- Location: Sudbury District, Ontario
- Coordinates: 48°25′35″N 82°43′15″W﻿ / ﻿48.42639°N 82.72083°W
- Primary inflows: Two unnamed creeks
- Primary outflows: Shiners Creek towards Shiners Lake
- Basin countries: Canada
- Max. length: 1.2 km (0.75 mi)
- Max. width: 0.5 km (0.31 mi)
- Surface elevation: 355 m (1,165 ft)

= Summit Lake (Sudbury District) =

Lake in Sudbury District, Ontario, Canada

Summit Lake (lac Summit) is a lake in geographic Shenango Township in the Unorganized North Part of Sudbury District in Northeastern Ontario, Canada.

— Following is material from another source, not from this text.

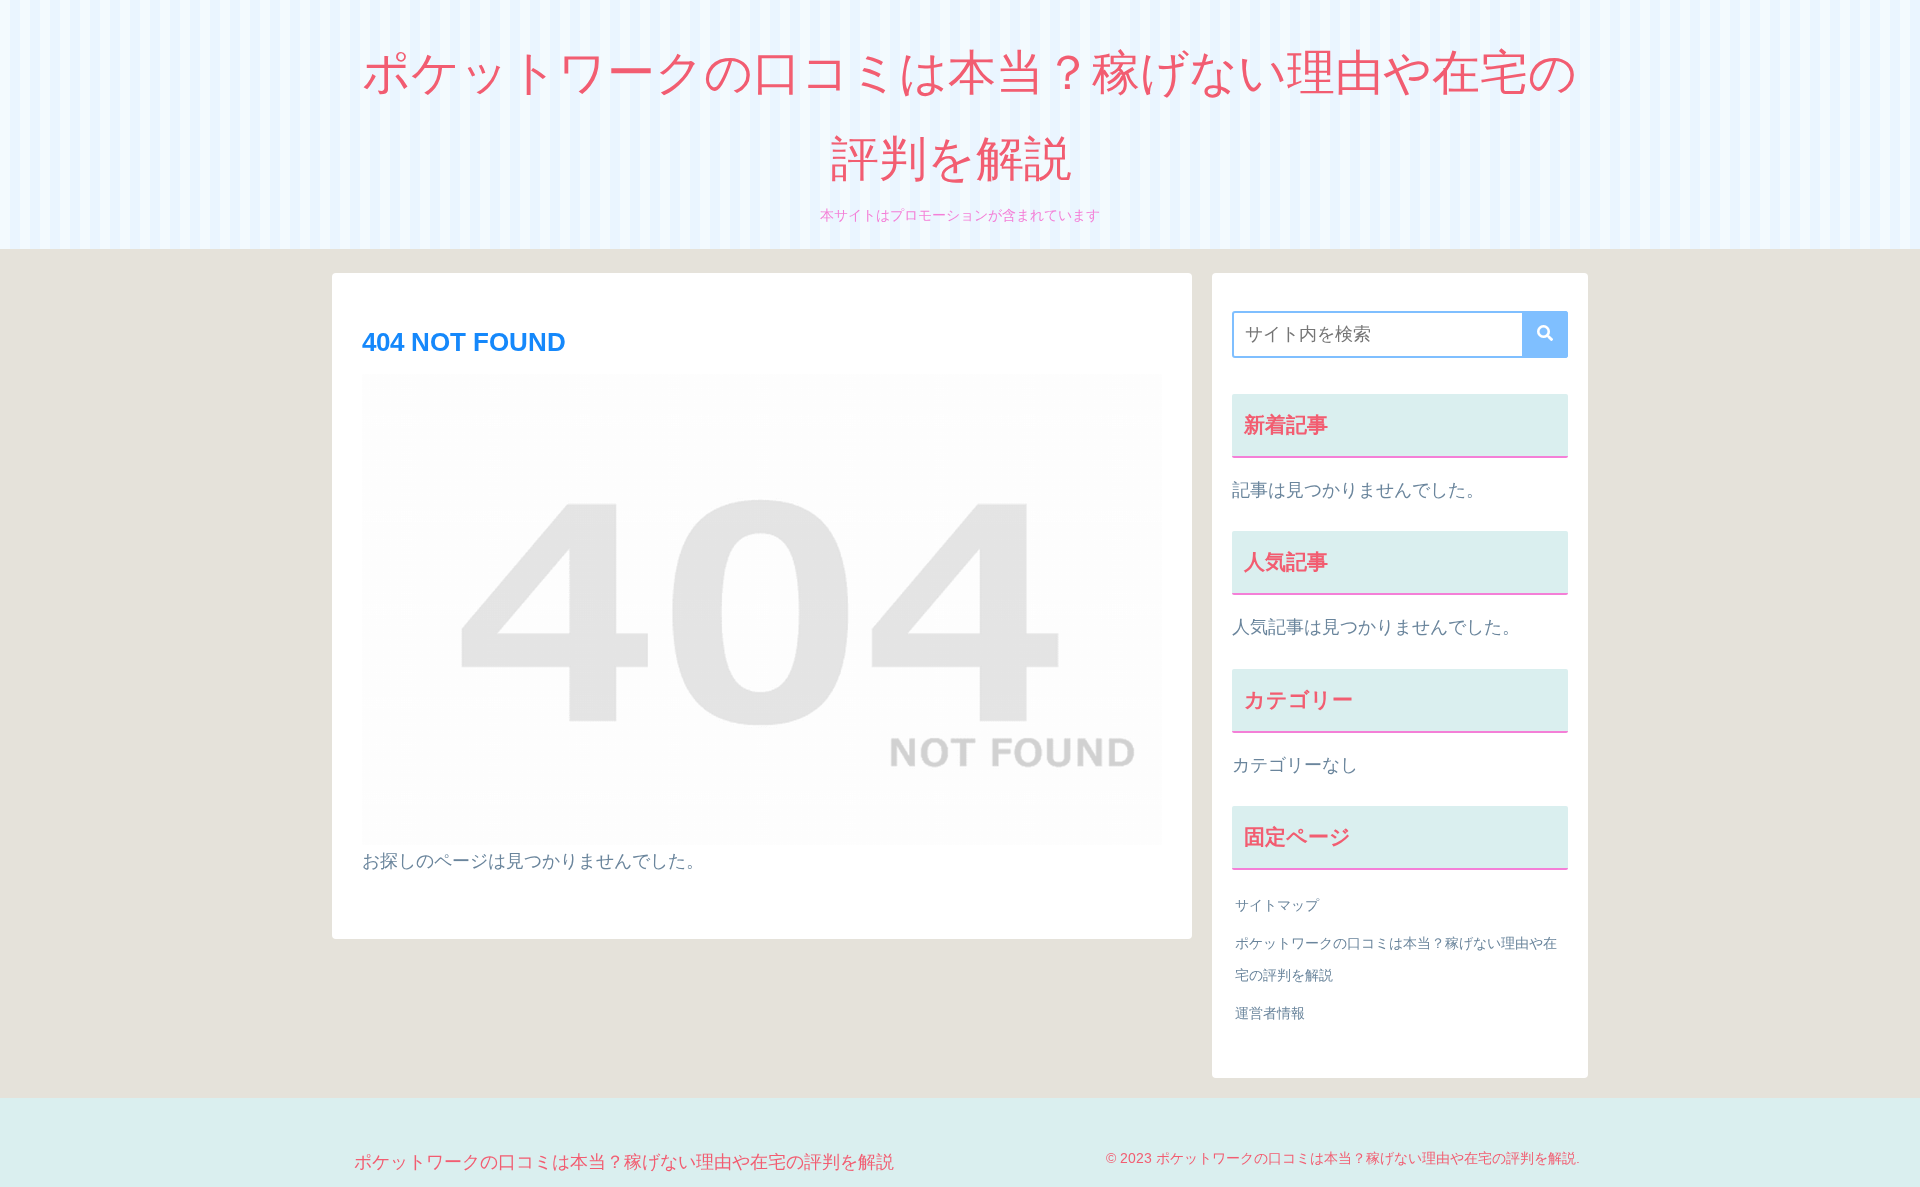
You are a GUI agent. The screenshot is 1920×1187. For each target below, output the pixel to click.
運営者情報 (1270, 1013)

It is in the James Bay drainage basin about 29 km northwest of the community of Foleyet on Highway 101, and 4 km northwest of Missonga and 6.7 km southeast of Oatland railway points on the Canadian National Railway transcontinental main line (used at this point by the Via Rail Canadian service), which runs along the entire west side of the lake.

==Hydrology==
Summit Lake is about 1.2 km long and 0.5 km wide, and lies at an elevation of 355 m. There are two unnamed creeks as inflows, located at the south and northeast tips of the lake. The primary outflow is Shiners Creek, towards Shiners Lake, at the northwest corner of the lake, which flows via the Nemegosenda River, Kapuskasing River, Mattagami River and Moose River into James Bay.